I agree that you'll want to age at a slightly lower humidity, around 60-65. Then increase the humidity to whatever you like to smoke them at later.


----------



## mrreindeer (Sep 4, 2008)

I keep mine at a pretty steady 65/65 and just passed the year mark in March. (just started down the slope last year & my Vino is pretty darn full & I can't quite find the time for a smoke these days so it'll be interesting to see how NC's 'age' although I've heard they've already been aged prior to being distributed....I've heard it's the CC's that are the ones you want to age....wonder what you guys think....


----------



## Sweet_Cigars (Oct 3, 2008)

I'm guessing ACID's are not good to age?:dunno:


----------



## golfermd (Feb 18, 2009)

Yes, I smoke them right out of my humidor (RH ~70). I have had no issues with splitting. hard draw, staying lit, etc... Since I only smoke about 2-3 a week, it's not worth the extra effort to have a pre-smoke humidor set at a different RH. :music:


----------



## Acesfull (Dec 9, 2007)

I dont have enough cigars to age yet but when I finally get enough.. I'd imagine I'll leave them all at 65% where the sit at the rest of the time


----------



## Sweet_Cigars (Oct 3, 2008)

Acesfull said:


> I dont have enough cigars to age yet but when I finally get enough.. I'd imagine I'll leave them all at 65% where the sit at the rest of the time


:lie::lie::lie:


----------



## Rubix^3 (Nov 10, 2008)

This topic covers one of my favorite discoveries of late. Over the last year I have steadily increased my cigar collecting. Last May I had less than 20 cigars. Now I have around 120. About half of those have about 6 months or more on them--the first time i have had enough cigars to not smoke them right away. I can say that based on my experiences this year that I have noticed an improvement in flavor and burn of almost every cigar that I have let sit to rest more than a couple months. I have considered purchasing another humi just for resting, and then one for cigars ready to smoke. Based on my findings, I like to let my cigars rest at least 2 weeks before I smoke them, and ideally, over 2-3 months. 
(f.y.i. all my cigars are n.c. and kept at 70% by way of heartfelt beads)


----------



## K Baz (Mar 2, 2007)

Cigar aging is generally thought to mirror many way wine aging.

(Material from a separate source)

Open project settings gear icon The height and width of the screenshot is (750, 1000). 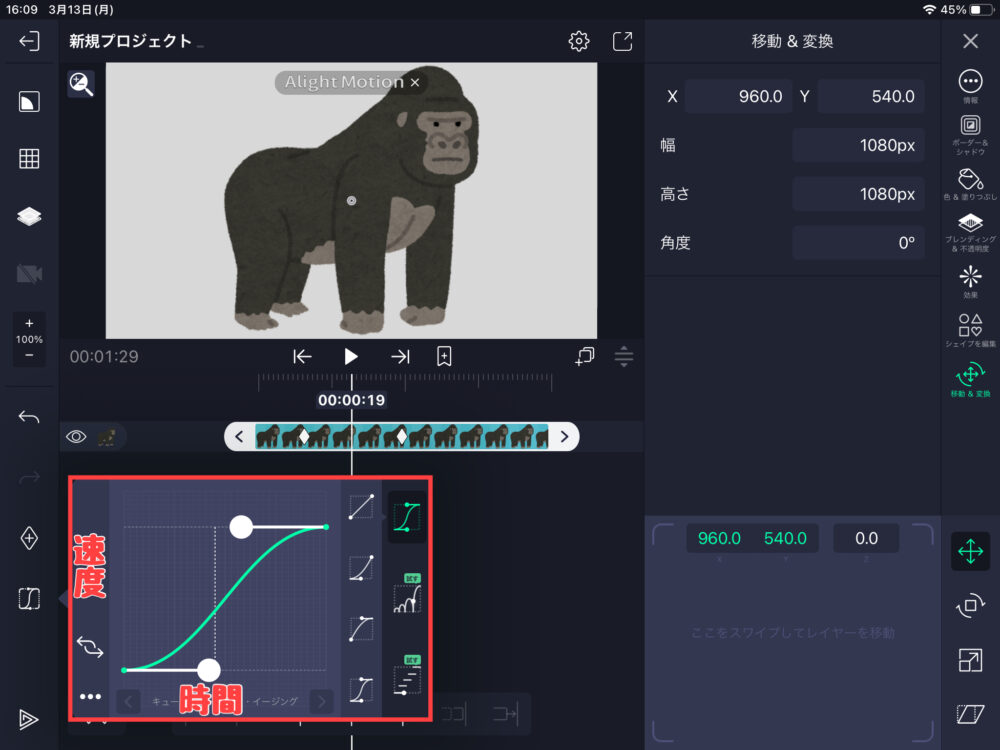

Most people go with the idea that a 55 - 60 humidity is ideal as well as 55 - 60 on temp. Most of the time this is not possible with the need to keep stocks at such a low temp in regards to the rest of a general household especially if you don't have a cooled unit or a wine cellar.

But in the absence of "perfect" conditions I think the best this is consistancy. If you going to keep you stock 65 % 65 F try to keep the swings and variations as small as possible.

Now I am going to disagree with other posters and say aging is 5 years plus. Some will say 10 years plus.

I think anything less then 2 years till burning keep them with the rest of your stock and enjoy.


----------



## ashmaster (Oct 10, 2008)

My humidors stay between 64 to 67% and for me, I really don't see any reason to change that for long term aging. I'm happy with the results so far.


----------



## docruger (Feb 12, 2009)

Rubix^3 said:


> This topic covers one of my favorite discoveries of late. Over the last year I have steadily increased my cigar collecting. Last May I had less than 20 cigars. Now I have around 120. About half of those have about 6 months or more on them--the first time i have had enough cigars to not smoke them right away. I can say that based on my experiences this year that I have noticed an improvement in flavor and burn of almost every cigar that I have let sit to rest more than a couple months. I have considered purchasing another humi just for resting, and then one for cigars ready to smoke. Based on my findings, I like to let my cigars rest at least 2 weeks before I smoke them, and ideally, over 2-3 months.
> (f.y.i. all my cigars are n.c. and kept at 70% by way of heartfelt beads)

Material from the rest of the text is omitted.